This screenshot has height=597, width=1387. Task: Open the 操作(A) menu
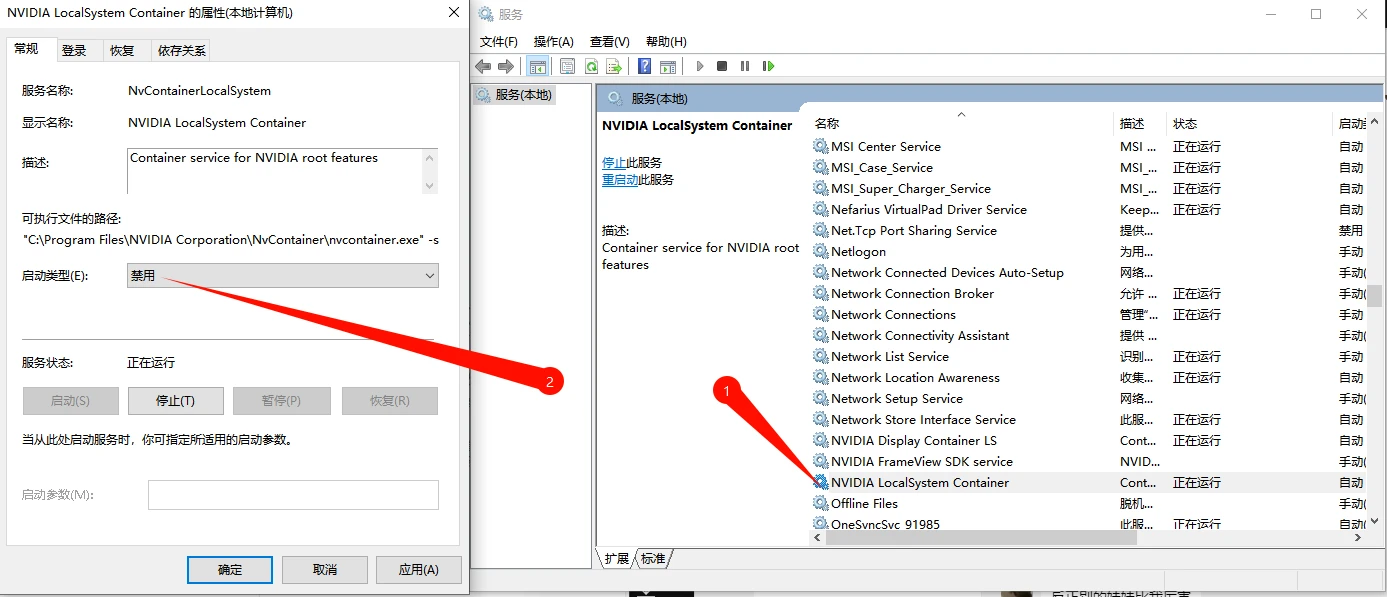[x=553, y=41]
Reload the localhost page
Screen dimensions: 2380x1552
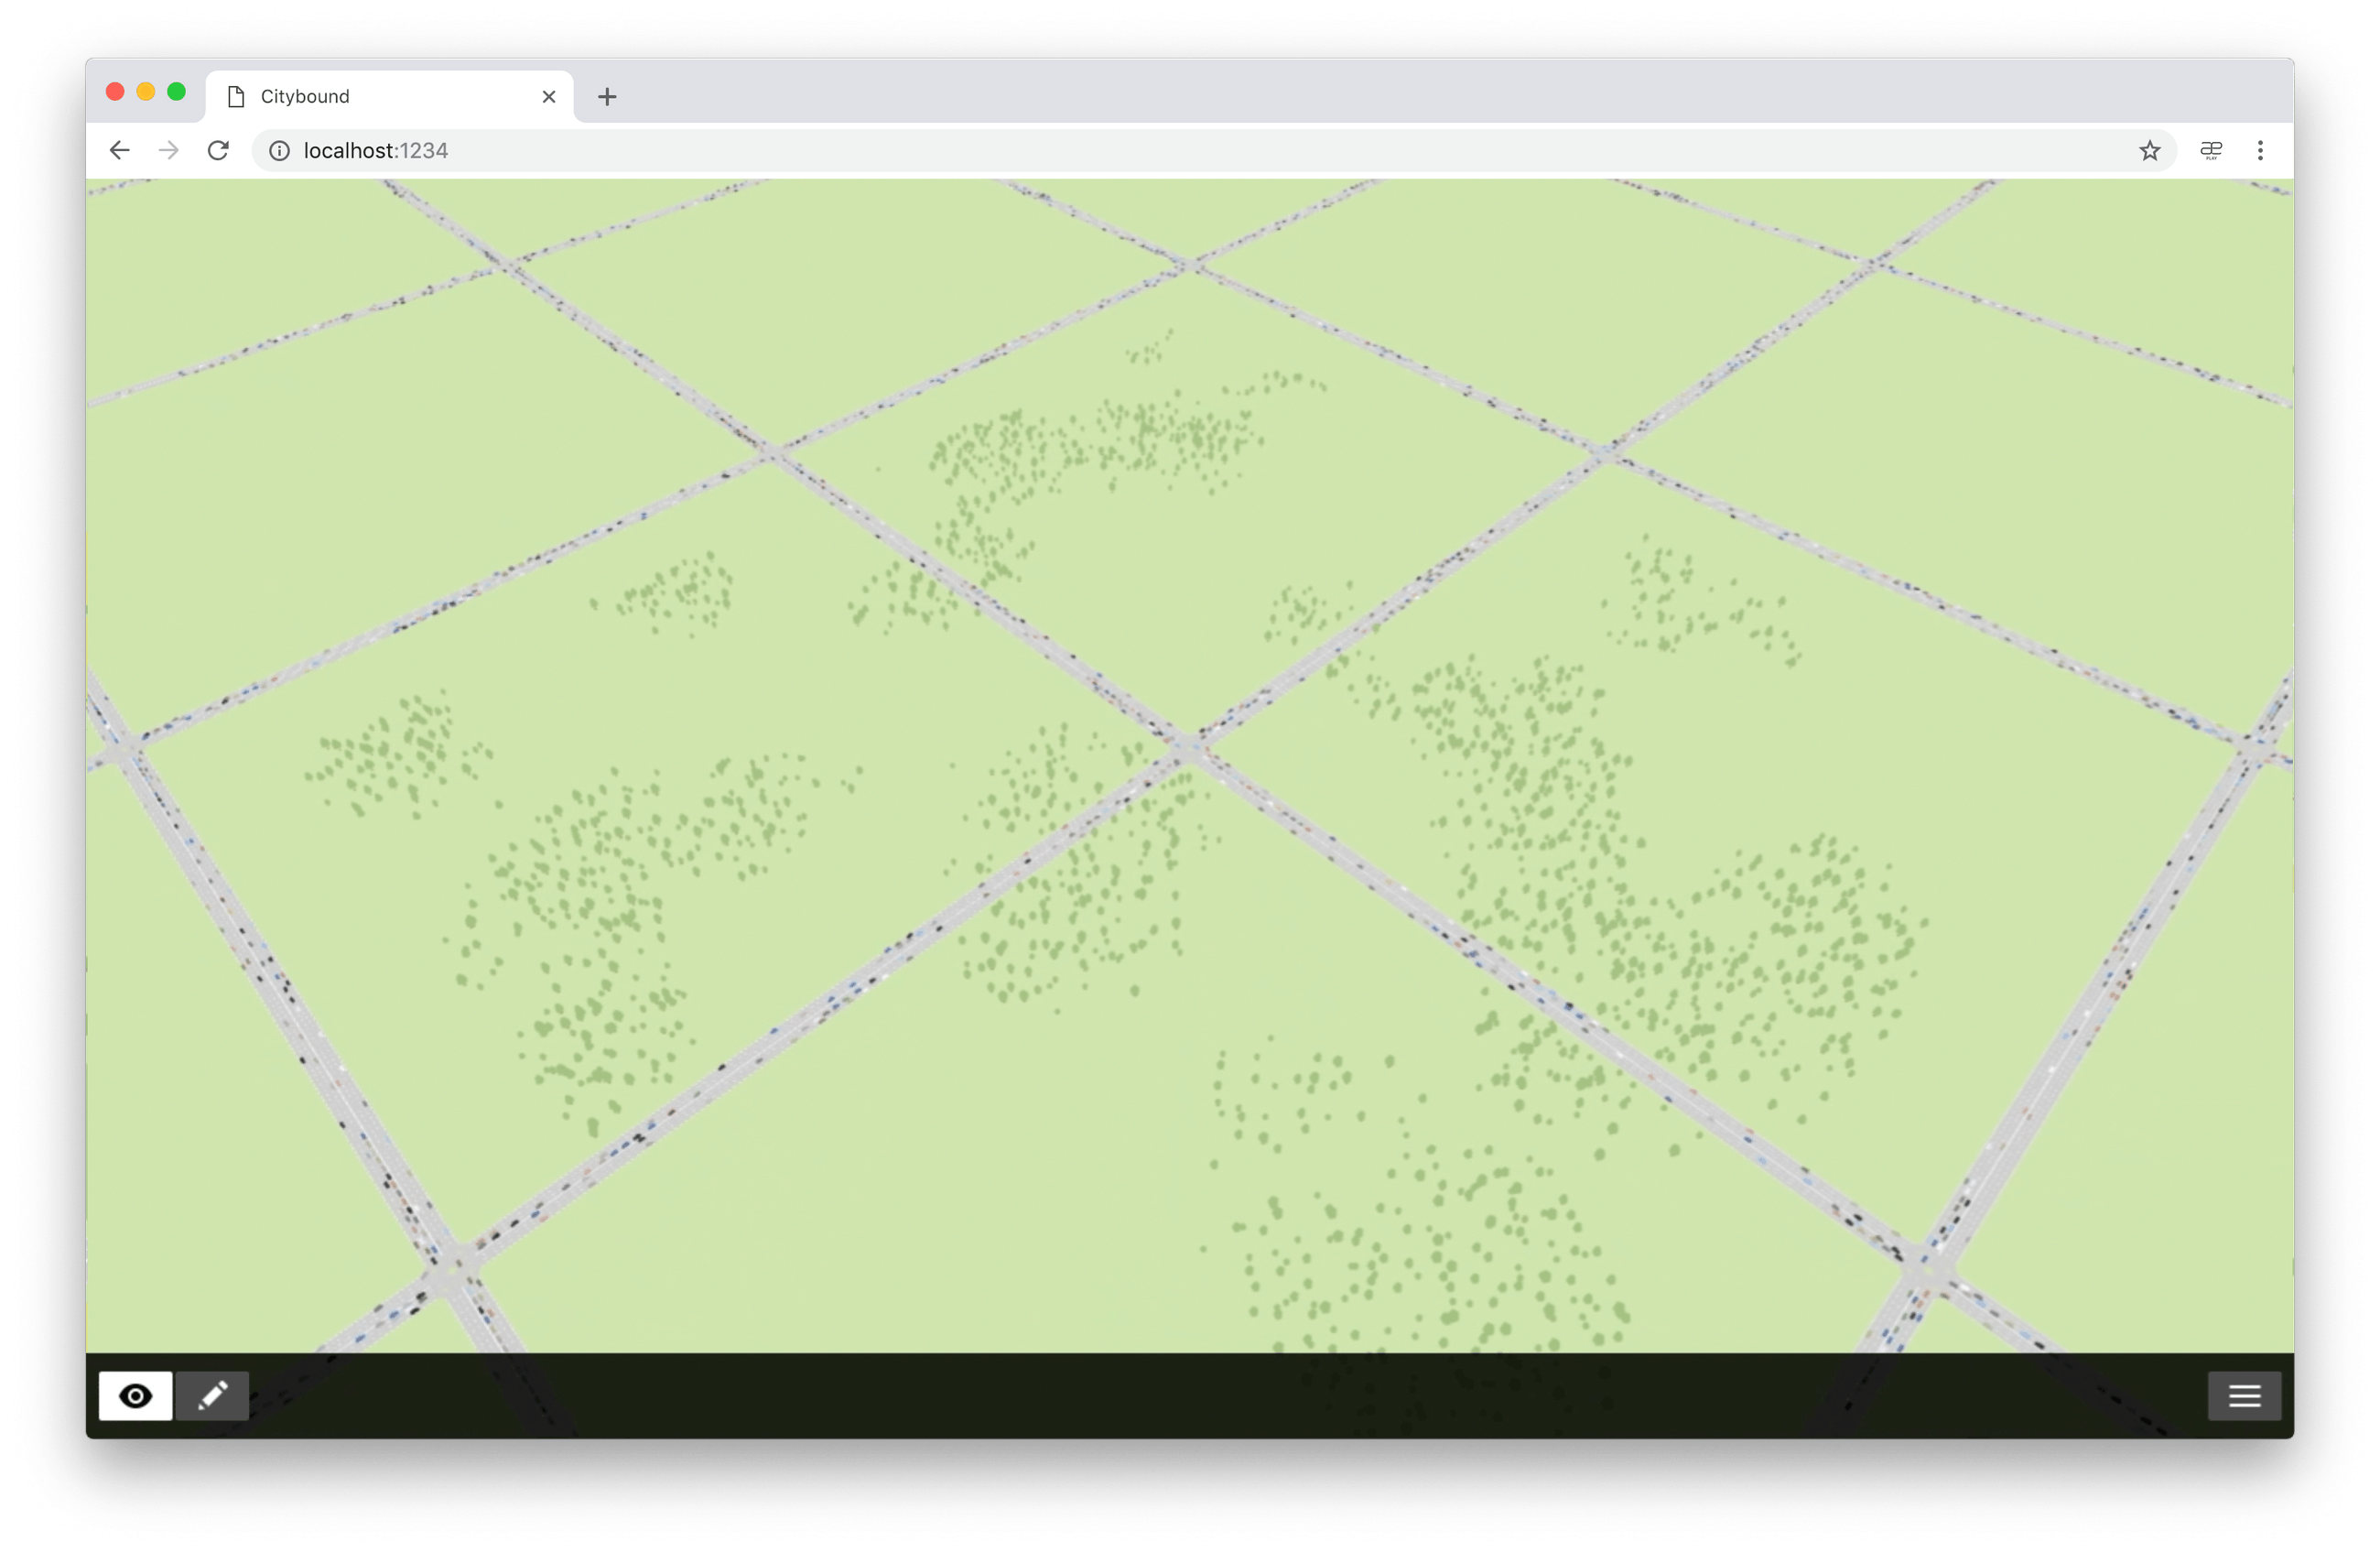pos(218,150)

——————

EXERCISE BRIEF: Print once more, exactly, the lines from the one with "Reload the localhost page" through the last line of the data, both ends included, without any pictures.

COMPLETED TASK:
Reload the localhost page
Screen dimensions: 2380x1552
pos(218,150)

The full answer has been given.